И хотя Павел не понял ни слова из того, что говорили мужчины и женщины, встречая его у крыльца с поклонами, он почувствовал, что эти кряжистые, рослые мужчины и румяные женщины — люди тихие и смирные. Поначалу ему показалось, будто они все в сапогах, но потом он увидел, что на ногах женщин не сапоги, а грязь и земля.

Никакими силами нельзя было смыть с босых ног этот след рабства.

Когда у братьев позже зашла о том речь, Юрат заметил, что диву давался, до чего белые у них ноги, когда они чуть повыше поднимали юбку. Там, сказал он, уже нет следов рабства.

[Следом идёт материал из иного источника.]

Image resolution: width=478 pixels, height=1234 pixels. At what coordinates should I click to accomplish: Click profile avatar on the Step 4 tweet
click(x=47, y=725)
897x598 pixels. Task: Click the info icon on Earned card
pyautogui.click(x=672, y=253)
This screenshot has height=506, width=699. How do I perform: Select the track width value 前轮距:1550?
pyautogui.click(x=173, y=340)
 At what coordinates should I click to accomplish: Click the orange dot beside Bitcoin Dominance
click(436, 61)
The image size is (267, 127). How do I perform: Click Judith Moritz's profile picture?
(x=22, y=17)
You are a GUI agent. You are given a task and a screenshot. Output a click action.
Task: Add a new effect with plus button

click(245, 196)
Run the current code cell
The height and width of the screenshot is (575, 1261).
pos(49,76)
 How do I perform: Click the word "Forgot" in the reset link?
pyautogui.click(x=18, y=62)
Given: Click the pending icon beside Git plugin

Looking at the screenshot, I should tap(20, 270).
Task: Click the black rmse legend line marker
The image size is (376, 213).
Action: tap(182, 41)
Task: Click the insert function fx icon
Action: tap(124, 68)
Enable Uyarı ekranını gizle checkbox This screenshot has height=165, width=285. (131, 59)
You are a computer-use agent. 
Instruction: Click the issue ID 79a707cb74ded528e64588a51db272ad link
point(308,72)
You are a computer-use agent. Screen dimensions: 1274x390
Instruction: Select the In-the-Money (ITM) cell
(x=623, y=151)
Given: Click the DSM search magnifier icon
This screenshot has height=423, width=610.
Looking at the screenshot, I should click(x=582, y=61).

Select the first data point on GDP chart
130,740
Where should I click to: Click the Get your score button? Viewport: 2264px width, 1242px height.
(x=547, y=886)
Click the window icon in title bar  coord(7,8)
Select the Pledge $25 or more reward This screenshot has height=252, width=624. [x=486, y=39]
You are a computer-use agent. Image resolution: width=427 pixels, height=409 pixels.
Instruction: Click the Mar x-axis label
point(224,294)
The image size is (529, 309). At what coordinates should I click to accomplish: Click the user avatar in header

Исакович провел вечер, ругаясь с сержантом, которого привел проводник и который заявил, что придется несколько дней подождать. Есть распоряжение задержать капитана. Начальник форпоста спустился в город по этому делу. Сержант сказал, что Петр и Юрат уже проехали, а о Трифуне он ничего не знает. Ни Трифун, ни его люди на Дукле не появлялись. Однако Дукля не единственное место, успокаивал он Павла, через которое путники следуют в Польшу.

Поначалу Павел в бешеном гневе схватил было сержанта за грудки, однако быстро пришел в себя, поняв, что ссора может только все испортить, и смирился. Солдаты окружили было дом, но, когда стемнело, разошлись.

В этом русинском доме, будто в медвежьей берлоге, Исакович прожил почти две недели, ругаясь про себя, по ночам страдая бессонницей, а днем отсыпаясь под пихтой на траве за домом.

И хотя все люди вокруг говорили на близком ему языке, ни он их, ни они его не понимали. Когда он, чтобы скоротать время, заводил с ними беседу, они слушали его, кротко улыбаясь, и молчали.

Свирепея все больше от того, что приходится терять время в этом захолустье, Исакович целыми днями сидел в комнате. А если и выходил, то проводил время, возясь с лошадьми. Принялся учить свою горную лошаденку стоять на задних ногах и очень смеялся, что она упрямится и «балует».

Солдаты приходили и предлагали на продажу дичь, за которой охотились в окрестностях.

От них Павел узнал, как проехали его братья.

Юрата, говорили они, офицер пропустил тут же, двух слов не сказали.

Томясь от безделья, Павел привязался к старику крестьянину, который учил его резьбе по дереву. Как сделать на спинке кровати розы или на воротах солнце.

И очень скоро твердое тяжелое дерево стало в руках Павла податливым, а перед отъездом он мог уже с легкостью вырезать восходящее солнце, словно резал не дерево, а яблоко.

Только 9 ноября, в день мучеников Онисифора и Порфирия, приехал наконец офицер в смазных сапогах и в перепоясанной ремнями темно-синей шубе и сообщил, что все в полном порядке и капитан может утром беспрепятственно пересечь границу.

Это был лейтенант Игнац Штуцен — высокий, как жердь, с рябым лицом и желтыми глазами пьяницы. Он заикался и после каждой фразы кивал головой.

— Пусть русский офицер меня простит, — извинялся он. — Много тут проходимцев шляется на границе, и мне уже надоели сообщения о том, что опять едет некий Изаковиц. Откуда их, думаю, столько с одинаковыми фамилиями?

Но и он тоже ничего не мог сказать о том, когда и где прошли Трифун Изаковиц и его люди.